The tale of Isfin and Eol and their son Meglin (in the earliest form of his name) had long roots, and I have set out its earlier history in concise form on pp. 121 - 2, $$117-20. As the text of the Grey Annals was first written the form of the story in AB 2 was repeated: Isfin left Gondolin in the year before the Battle of Unnumbered Tears, and twenty-one years later Meglin was sent alone to Gondolin (GA original annals 471 and 492, pp. 47, 84). It was at that stage that a full tale of Meglin and how he came to Gondolin was first written.

This was a clear manuscript of 12 sides, fairly heavily emended both at the time of writing and later; it belongs in style very evidently with the Annals of Aman, the Grey Annals, the later Tale of Tuor, and the text which I have called the End of the Narn ('NE', see p. 145), and can be firmly dated to the same time (1951). It was on the basis of this work that revised annals concerning the story were introduced into GA (years 316, 320, and 400, pp. 47 - 8), as noticed earlier (p. 123); these were written on a page from an engagement calendar for November 1951 (p. 47).

An amanuensis typescript with carbon copy was made many years later, as appears from the fact that it was typed on my father's last typewriter. This typescript took up almost all of the emendations made to the manuscript. For the present purpose I shall call the manuscript of 1951 'A' and the late typescript 'B', distinguishing where necessary the top copy as 'B(i)' and the carbon as 'B(ii)'.

The B text was corrected and annotated in ball-point pen, and so also was the carbon copy - but not in the same ways; the original manuscript A also received some late emendations, which do not appear in B as typed. Moreover, a great deal of late writing in manuscript from the same time was inserted into B(i), with other similar material, overlapping in content, found elsewhere; for this my father used scrap paper supplied to him by Allen and Unwin, and two of these sheets are publication notes issued on 19 January 1970 - thus this material is very late indeed, and it is of outstanding difficulty.

Although the typescript B was also very late, as evidenced by the typewriter used, details of names show that the manuscript A had actually reached many years earlier the form from which it was typed; it seems very probable that my father had it typed in order to provide a copy on which substantial further change and annotation could be carried out c.1970. Only those few changes to A made in ball-point pen and not taken up into B belong to the final period of work on the story.

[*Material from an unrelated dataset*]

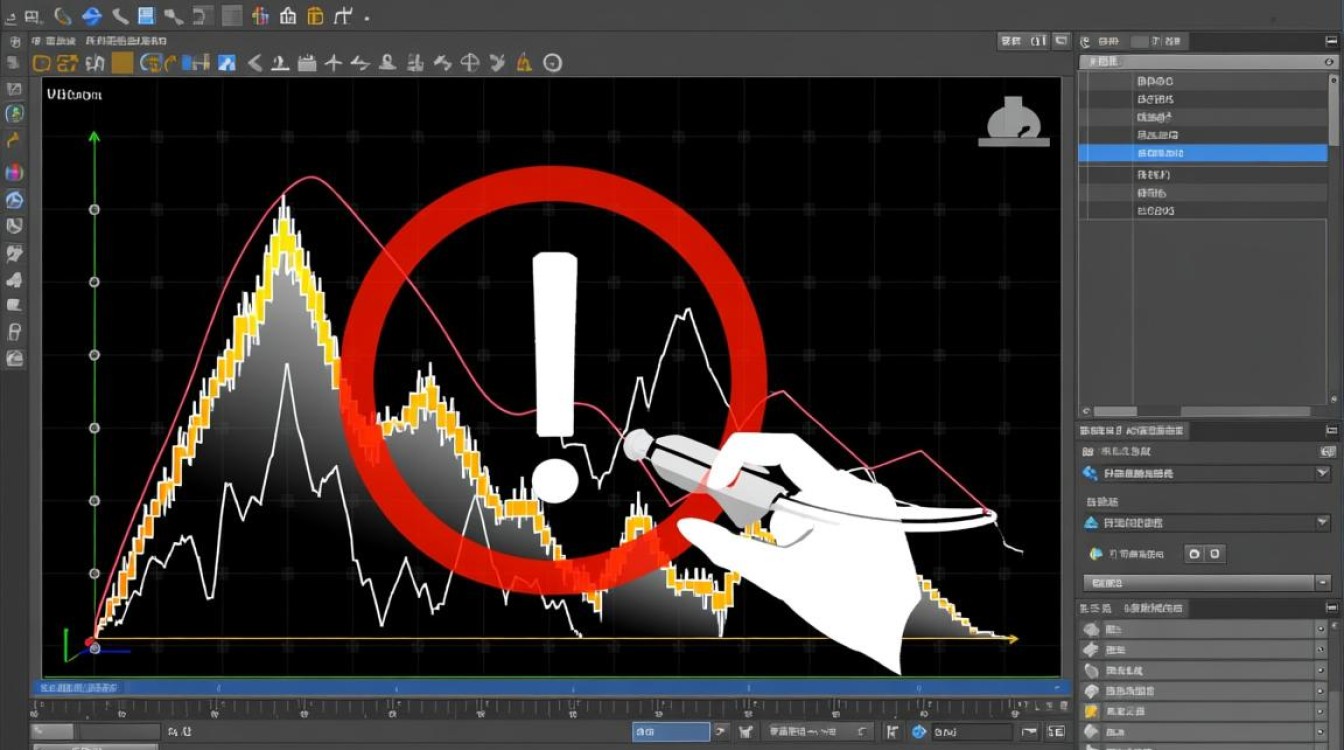Click the left-pointing chevron icon in toolbar
Image resolution: width=1344 pixels, height=750 pixels.
[254, 63]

To set out in detail the evolution of all this material would take a very great deal of space, and for much of its length involve the simple repetition of Chapter 16 Of Maeglin in the published Silmarillion. In this case, therefore, I shall use that chapter as the text for reference, and concentrate chiefly on the very late work, which has many notable features that of their nature could have no place in the published book.